Concluding a Year of Inactivity

So before anything else, allow me to post what has become of me after this entire year:


Yes. Overweight, if not more so. If my original 68 kg. wasn't bad enough, I've actually shot up to freaking 75. Christ above. I really need to shed weight off of myself. Gym memberships are in order when I return to Japan on the 6th (as I'm currently home for the holidays).

Next, the state of this blog. Good lord. I told myself I would finish Inktober 2018... But school, plus lack of any motivation whatsoever, plus health problems. But mainly a lack of motivation. I have a lot of ideas but I find it so hard to put it on paper, then I look at what I have in my backlog (backstories to revamp, One-Third's setting to flesh out since I really do want to continue that story but that also needs me to flesh out other stories) and it all feels so overwhelming to me. I really want to be able to change that next year.

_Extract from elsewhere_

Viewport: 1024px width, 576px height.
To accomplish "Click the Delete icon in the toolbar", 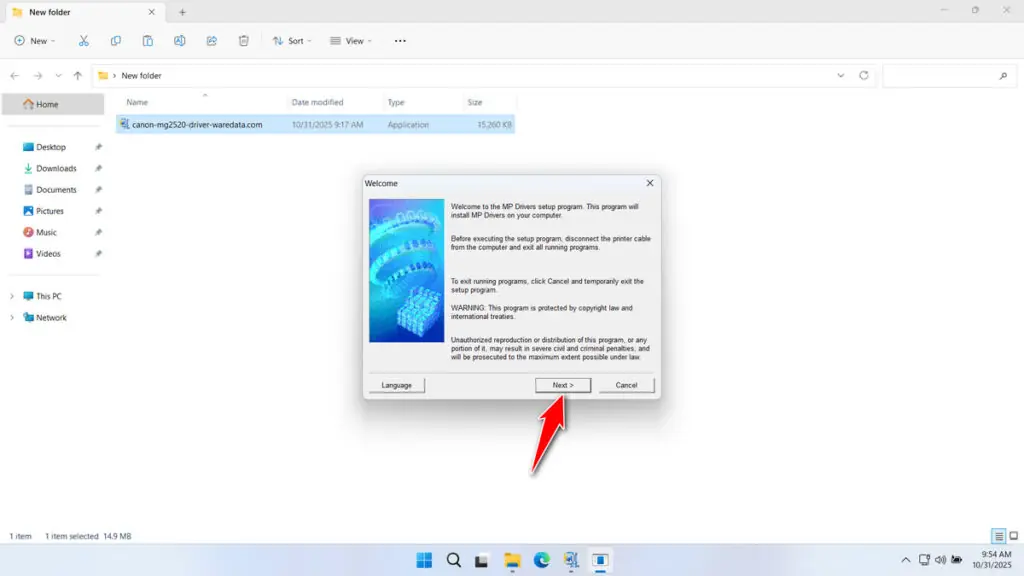I will (x=242, y=41).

Next, health problems. As some of you know I've been dealing with a mix of health problems--starting with a strained muscle in my left leg, followed by neck hernia in July, numbing hands, and a discovery of my worsening scoliosis in November. Aside from my weight troubles I also want to alleviate these problems and the best way to do so would be to exercise a lot more often... Again, the gym memberships. And a diet. Definitely in need of one.

And seeing as it is the beginning of the year again and I am a little more confident about my Japanese at this point (though I will say I am still getting there) I've also decided to finally go and look for another job in Tokyo. I just want to get some money for myself and start saving more money for the future. Plus it is good work experience and a good way for me to practice Japanese more often.

Would I call this a list of my New Year's resolutions? Oh hell no. I don't even want to call them resolutions anymore. I've realized every time I make resolutions I only end up disappointed and unable to live up to them. I just want to view them as goals--no more, no less.